Als je beter kijkt dan ligt eigenlijk al vooraf vast wie gepest wordt en wie niet, en wordt de definitie van die persoon gevormd aan de hand van maatschappelijk geaccepteerde normen. Dus een populair persoon met overgewicht is “authentiek, helemaal zichzelf” terwijl de gepeste “lui en vadsig” is. Het pesten gaat dus aan de verwijzing naar normen vooraf. Met dat proces van (steeds herhaalde) definities wordt vervolgens het pesten gelegitimeerd.
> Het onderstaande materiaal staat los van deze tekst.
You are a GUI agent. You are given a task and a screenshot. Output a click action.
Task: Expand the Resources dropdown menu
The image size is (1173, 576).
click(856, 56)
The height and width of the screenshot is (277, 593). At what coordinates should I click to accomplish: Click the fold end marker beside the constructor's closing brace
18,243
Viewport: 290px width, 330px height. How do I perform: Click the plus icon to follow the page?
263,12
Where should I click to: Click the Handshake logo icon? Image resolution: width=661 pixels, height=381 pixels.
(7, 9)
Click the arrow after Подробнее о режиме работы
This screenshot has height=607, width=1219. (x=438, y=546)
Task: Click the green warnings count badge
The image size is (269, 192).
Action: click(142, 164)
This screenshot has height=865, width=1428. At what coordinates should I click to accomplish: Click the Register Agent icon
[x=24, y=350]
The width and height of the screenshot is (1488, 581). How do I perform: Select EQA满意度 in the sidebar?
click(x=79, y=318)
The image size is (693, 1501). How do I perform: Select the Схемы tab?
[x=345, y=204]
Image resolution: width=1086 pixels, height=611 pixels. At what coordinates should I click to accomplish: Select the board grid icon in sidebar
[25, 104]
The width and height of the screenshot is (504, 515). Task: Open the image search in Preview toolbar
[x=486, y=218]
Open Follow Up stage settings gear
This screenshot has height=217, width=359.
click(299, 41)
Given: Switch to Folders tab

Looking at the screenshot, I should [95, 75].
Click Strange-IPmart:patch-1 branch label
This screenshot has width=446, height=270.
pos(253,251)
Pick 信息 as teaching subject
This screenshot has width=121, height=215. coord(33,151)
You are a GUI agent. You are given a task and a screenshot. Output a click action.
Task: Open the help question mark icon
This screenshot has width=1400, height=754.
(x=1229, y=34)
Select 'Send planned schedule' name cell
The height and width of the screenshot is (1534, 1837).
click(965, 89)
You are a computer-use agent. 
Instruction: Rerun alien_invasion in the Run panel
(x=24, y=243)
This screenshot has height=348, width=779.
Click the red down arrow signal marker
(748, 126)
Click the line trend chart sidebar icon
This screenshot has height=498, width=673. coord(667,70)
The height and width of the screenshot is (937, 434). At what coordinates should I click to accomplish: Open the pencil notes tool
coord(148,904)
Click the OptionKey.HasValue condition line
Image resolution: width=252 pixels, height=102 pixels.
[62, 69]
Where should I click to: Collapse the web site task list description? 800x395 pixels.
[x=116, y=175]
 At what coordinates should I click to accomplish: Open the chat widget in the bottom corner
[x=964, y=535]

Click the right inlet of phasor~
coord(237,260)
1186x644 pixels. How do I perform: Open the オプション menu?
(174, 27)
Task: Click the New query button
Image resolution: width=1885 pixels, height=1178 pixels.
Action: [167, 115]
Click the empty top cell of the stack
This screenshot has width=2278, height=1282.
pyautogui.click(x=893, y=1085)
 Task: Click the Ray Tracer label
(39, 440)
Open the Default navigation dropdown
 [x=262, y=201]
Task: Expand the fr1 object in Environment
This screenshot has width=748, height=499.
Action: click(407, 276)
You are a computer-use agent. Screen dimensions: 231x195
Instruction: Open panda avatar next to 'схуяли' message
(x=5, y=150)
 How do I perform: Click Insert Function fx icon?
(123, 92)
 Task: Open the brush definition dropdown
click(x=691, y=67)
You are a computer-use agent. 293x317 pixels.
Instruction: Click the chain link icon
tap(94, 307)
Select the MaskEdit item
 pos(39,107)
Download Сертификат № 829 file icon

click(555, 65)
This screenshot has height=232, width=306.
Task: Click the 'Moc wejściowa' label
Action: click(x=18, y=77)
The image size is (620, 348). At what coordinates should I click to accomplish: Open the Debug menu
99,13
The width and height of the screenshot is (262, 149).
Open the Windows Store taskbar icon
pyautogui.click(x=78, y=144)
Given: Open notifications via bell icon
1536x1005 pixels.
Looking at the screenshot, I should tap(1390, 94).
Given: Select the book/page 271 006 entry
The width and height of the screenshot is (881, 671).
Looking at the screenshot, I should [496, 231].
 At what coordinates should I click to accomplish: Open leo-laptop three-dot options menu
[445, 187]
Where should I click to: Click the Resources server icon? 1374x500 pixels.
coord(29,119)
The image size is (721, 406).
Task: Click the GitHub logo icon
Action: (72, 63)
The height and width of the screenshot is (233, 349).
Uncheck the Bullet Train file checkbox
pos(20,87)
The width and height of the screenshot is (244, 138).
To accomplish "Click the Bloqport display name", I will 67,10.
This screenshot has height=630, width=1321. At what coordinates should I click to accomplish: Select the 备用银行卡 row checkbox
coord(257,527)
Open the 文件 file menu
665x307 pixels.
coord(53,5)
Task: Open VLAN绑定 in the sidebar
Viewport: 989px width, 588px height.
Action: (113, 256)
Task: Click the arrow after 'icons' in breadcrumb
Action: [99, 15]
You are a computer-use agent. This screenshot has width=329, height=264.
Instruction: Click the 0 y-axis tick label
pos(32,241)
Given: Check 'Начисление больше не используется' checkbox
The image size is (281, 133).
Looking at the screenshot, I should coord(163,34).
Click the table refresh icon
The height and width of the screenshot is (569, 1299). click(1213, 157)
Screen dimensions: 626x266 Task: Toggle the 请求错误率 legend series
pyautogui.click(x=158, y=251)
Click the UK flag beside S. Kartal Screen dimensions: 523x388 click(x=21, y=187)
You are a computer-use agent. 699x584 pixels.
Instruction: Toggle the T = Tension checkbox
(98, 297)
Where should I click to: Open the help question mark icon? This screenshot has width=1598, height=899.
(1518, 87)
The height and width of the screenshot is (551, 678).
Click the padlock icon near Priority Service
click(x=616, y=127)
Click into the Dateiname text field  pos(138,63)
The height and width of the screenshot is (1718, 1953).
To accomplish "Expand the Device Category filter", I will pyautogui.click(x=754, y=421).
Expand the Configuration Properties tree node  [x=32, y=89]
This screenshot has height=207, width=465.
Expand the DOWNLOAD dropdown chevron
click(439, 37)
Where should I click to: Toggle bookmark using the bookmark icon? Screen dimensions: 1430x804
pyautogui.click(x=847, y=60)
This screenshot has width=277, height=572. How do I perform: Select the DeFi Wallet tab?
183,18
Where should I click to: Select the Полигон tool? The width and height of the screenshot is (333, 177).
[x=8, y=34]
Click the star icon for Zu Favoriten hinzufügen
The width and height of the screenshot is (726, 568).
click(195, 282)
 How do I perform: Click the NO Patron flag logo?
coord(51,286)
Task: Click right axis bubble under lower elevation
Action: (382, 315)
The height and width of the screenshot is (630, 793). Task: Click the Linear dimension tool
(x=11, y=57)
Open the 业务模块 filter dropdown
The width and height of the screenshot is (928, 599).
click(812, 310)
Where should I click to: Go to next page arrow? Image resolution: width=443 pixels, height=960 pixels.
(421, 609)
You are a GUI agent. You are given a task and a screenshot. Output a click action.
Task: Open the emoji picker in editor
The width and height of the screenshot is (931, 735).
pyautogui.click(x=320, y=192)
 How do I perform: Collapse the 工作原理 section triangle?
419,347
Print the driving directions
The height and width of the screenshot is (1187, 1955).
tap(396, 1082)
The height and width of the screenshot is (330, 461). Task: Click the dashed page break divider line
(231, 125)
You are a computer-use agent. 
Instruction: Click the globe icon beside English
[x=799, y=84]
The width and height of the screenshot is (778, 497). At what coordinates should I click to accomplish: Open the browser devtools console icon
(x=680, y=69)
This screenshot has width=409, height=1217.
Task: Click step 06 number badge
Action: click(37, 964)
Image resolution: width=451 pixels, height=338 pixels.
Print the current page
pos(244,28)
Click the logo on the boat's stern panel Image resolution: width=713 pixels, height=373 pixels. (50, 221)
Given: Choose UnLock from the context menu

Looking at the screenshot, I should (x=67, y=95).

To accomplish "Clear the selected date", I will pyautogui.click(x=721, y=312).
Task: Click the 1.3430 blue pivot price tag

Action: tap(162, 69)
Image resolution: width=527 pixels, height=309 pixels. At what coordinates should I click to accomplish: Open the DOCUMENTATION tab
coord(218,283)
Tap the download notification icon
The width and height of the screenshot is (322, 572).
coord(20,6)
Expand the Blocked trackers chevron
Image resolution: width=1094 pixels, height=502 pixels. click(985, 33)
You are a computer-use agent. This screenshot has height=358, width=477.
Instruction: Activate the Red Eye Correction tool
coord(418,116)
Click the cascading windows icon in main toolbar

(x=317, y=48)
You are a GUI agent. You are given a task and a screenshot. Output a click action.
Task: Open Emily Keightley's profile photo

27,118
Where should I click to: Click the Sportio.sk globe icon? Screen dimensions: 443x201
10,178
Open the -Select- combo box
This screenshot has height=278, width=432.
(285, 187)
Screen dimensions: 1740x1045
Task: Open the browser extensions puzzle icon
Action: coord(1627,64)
Dat betekent dat pesten een uiting is van spanningen in de groep. Rondom posities, definities en leiderschap is een voortdurend proces gaande, dat zich uit in pesten. Dit is echter niet noodzakelijk. Als er sprake is van positief leiderschap, waarbij telkens de gezamenlijke groepsnormen worden bijgesteld naar (bijvoorbeeld): “iedereen heeft het recht om bij ons te horen”, of “wij weten dat Pietje (Mohamed, Duane) anders is, maar wij zien ook zijn verdiensten voor onze groep”, of “samen zijn wij sterk genoeg om Marietje (of Fatima, of Shayenne) op te vangen die het thuis zo moeilijk heeft.” Eventuele spanningen zijn dan niet taboe, maar worden besproken om te zien of ze opgelost kunnen worden. Als groep kan iedereen zich daarin dan zowel veiliger als sterker gaan voelen: de veiligheid en kracht beperkt zich niet tot het pestslachtoffer, maar tot alle betrokkenen.
Pesten is dus een probleem van leiderschap en van definities. Dit wordt vaak niet onderkend. Te vaak wordt het gezien als een logische reactie op het “anders zijn” van een kind, of als iets waar het slachtoffer maar tegen moet kunnen, of sterker van moet worden. Daarmee miskennen met name de verantwoordelijke volwassenen hun eigen (in dat geval) falende of zelfs actieve rol.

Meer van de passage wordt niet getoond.